C#中的神经网络-NaN和无限

时间:2018-12-28 11:51:01

标签: c# machine-learning neural-network

也许有人可以帮我。我有点卡住。现在,我正在尝试用C#编写自己的神经网络。我得到了一些工作(它与XOR一起工作)。这是一个具有输入,隐藏和输出的简单神经网络,我将ReLU用作激活函数。 我的问题是,当我将“隐藏层”的数量增加到大于〜16时,我倾向于获得一些NaN或Infinites,这会很快使所有内容混乱。我试图降低学习率,但这无济于事。

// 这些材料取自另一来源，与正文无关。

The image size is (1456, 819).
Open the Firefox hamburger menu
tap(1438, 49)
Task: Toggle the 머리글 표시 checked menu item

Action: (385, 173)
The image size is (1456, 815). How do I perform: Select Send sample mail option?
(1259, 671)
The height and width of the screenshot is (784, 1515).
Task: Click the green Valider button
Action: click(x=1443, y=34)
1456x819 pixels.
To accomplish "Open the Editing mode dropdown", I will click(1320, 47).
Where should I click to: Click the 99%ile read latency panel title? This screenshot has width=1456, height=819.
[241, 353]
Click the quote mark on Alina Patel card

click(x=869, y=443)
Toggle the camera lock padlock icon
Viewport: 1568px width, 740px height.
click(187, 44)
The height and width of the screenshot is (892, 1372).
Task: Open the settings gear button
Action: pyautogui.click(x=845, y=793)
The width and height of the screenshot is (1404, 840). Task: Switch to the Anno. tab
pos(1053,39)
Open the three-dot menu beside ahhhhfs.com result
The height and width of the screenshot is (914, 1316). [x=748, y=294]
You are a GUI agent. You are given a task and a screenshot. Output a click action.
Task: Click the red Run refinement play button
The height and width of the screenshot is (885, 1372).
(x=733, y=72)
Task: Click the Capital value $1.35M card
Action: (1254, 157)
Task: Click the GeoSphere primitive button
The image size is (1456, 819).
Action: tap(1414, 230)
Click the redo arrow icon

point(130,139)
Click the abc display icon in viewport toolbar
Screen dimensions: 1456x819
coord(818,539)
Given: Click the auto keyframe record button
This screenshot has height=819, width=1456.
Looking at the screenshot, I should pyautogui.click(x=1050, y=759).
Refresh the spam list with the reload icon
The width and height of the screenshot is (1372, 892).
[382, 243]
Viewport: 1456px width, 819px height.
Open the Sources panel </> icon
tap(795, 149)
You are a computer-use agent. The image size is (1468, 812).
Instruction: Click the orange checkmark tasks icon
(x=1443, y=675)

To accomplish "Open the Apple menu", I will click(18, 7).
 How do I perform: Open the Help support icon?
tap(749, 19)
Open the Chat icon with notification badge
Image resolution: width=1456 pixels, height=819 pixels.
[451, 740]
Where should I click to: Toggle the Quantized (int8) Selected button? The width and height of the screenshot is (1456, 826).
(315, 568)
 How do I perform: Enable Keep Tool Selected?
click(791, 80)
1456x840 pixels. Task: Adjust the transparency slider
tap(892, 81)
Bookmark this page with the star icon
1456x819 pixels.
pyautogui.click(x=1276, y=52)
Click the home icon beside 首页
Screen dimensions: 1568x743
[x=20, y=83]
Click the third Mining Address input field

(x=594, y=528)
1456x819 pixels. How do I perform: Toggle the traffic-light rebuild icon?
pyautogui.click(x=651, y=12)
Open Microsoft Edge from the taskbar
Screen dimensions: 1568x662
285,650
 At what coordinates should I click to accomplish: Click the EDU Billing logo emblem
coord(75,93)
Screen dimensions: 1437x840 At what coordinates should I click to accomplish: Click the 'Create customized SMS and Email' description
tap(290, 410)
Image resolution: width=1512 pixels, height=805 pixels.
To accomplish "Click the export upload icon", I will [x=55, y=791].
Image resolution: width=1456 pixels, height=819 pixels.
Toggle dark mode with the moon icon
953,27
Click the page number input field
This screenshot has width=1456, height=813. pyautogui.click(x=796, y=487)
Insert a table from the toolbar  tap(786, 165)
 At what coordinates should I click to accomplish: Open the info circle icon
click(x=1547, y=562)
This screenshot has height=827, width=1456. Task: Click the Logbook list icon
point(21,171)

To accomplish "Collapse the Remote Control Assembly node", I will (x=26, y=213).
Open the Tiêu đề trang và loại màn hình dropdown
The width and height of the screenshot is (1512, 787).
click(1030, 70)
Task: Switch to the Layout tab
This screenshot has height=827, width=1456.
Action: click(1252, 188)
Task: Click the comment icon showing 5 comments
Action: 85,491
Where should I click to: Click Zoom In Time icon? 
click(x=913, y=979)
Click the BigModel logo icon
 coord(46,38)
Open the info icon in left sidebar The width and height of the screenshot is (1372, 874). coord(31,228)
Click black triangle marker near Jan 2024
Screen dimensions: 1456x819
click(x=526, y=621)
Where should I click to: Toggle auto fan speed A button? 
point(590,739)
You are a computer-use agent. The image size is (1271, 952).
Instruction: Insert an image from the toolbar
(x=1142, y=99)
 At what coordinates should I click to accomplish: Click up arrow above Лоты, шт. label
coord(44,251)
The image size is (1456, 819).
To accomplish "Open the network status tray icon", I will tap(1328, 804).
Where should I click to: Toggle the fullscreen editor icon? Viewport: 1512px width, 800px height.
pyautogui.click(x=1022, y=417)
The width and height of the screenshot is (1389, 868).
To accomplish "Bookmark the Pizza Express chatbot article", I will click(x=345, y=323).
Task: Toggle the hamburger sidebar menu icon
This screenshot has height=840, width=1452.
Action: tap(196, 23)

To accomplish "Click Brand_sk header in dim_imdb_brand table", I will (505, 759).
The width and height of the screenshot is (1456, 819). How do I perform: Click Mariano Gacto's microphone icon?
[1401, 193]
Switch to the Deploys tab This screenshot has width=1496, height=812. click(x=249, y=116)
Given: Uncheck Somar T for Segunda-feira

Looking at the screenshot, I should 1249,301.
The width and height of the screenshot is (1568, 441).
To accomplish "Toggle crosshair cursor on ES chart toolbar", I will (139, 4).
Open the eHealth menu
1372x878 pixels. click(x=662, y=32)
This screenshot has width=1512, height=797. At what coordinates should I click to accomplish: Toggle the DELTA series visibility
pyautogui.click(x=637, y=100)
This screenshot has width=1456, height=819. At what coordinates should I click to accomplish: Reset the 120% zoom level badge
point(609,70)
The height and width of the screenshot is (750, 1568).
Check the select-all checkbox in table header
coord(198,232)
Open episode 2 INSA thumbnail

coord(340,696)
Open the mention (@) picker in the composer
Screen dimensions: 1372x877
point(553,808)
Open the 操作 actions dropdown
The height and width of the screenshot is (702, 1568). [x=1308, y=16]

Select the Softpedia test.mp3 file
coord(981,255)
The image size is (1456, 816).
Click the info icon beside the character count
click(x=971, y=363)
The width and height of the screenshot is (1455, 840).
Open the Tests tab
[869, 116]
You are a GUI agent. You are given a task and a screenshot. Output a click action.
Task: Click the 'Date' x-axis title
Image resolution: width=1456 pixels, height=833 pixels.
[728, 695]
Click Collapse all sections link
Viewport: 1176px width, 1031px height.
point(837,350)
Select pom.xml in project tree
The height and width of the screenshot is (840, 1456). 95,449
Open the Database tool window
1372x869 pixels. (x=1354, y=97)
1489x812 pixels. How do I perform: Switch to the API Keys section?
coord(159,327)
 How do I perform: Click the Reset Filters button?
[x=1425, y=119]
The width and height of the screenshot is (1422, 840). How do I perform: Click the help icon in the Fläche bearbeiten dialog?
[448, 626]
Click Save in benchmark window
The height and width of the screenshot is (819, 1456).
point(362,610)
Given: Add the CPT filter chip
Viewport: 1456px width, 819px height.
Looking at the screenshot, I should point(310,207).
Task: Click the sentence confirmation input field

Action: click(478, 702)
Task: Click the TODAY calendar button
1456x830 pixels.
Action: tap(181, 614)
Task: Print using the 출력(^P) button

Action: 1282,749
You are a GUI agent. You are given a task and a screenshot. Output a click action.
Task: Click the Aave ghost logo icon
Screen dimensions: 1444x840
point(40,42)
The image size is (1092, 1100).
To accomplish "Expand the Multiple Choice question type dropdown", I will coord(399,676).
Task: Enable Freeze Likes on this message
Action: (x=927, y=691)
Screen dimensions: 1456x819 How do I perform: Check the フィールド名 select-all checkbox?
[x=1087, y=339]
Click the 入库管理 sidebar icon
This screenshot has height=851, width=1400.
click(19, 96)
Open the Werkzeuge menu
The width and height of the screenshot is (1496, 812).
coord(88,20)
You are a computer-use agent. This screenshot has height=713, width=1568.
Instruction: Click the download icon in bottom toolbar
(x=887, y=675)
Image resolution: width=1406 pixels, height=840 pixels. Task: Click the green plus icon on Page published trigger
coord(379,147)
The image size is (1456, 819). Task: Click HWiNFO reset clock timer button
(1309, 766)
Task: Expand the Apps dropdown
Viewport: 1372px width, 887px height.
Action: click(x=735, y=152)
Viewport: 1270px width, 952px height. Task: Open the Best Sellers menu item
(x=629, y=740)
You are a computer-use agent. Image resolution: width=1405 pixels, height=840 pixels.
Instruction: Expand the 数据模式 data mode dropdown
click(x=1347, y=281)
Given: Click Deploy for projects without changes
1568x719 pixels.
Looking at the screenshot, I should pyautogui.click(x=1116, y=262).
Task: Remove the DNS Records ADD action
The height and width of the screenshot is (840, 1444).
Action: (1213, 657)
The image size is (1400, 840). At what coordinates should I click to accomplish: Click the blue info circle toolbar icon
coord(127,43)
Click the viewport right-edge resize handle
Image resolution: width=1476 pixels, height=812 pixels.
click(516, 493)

我认为问题出在我的SGD函数中,但是我找不到真正的问题,尤其是因为它工作在更少的层上。

这是功能:

private void SGD(double learningRate, double[] weightedSumHidden, double[] errors_output)
    {
        /*---------------------------------------------------------------
        * -- Calculate Delta of the weight between hidden and output --
        ---------------------------------------------------------------*/
        var HiddenTransposed = Hidden.Transpose();
        var deltaWeightOutput = HiddenTransposed.Dot(errors_output);
        double[,] deltaWeightOutput2D = Matrix.Create(deltaWeightOutput); //Convert to Matrix
        WeightsHiddenOutput = WeightsHiddenOutput.Add(deltaWeightOutput2D.Multiply(learningRate));

        /*---------------------------------------------------------------
         * -- Calculate Delta of the weight between input and hidden --
         ---------------------------------------------------------------*/
        //First we have to calculate the Error in the hidden nodes ...
        //Transposed because we are going Backwards through the Network
        var WHOTransposed = WeightsHiddenOutput.Transpose();
        //Moves the Error to the output layer
        var errors_hidden = WHOTransposed.Dot(errors_output);
        //Element Wise multiplication (schur product)
        weightedSumHidden = ApplyDerivativeReLU(weightedSumHidden);
        //Moves the Error backthrough the Neuron
        errors_hidden = errors_hidden.Multiply(weightedSumHidden);

        //... then we can Calculate the Delta
        var InputTransposed = Inputs.Transpose();
        var deltaWeightHidden = InputTransposed.Dot(errors_hidden);
        double[,] deltaWeightHidden2D = Matrix.Create(deltaWeightHidden); //Convert to Matrix
        deltaWeightHidden2D = Inputs.Transpose().Dot(deltaWeightHidden2D);

        /*---------------------------------------------------------------
         * --        Adjust Weights and Biases using the delta         --
         ---------------------------------------------------------------*/
        //The Biases just get adjusted by adding the Errors multiplied by the learning rate
        BiasOutput = BiasOutput.Add(errors_output.Multiply(learningRate)); //Output Bias
        BiasHidden = BiasHidden.Add(errors_hidden.Multiply(learningRate)); //Hidden Bias

        WeightsInputHidden = WeightsInputHidden.Add(deltaWeightHidden2D.Multiply(learningRate));           
    }

如果有人可以帮助我,我将非常感激我坚持了好几天。我使用本指南(http://neuralnetworksanddeeplearning.com/chap2.html)作为代码的基础。另外,我在矩阵数学中使用Accord.Math。

谢谢!

1 个答案:

答案 0 :(得分:0)

您可以将它们与断点一起使用,以检查错误的开始位置:

if (double.IsNan(value))
if (double.IsInfinity(value))
if (float.IsNan(value))
if (float.IsInfinity(value))

我在使用NaN时遇到了同样的问题,而异常帮助我找到了问题:

if (double.IsNan(value) || double.IsIninity(value)) throw new Exception();

Visual Studio的调试工具非常有用-您可以使用断点来检查对象中的值。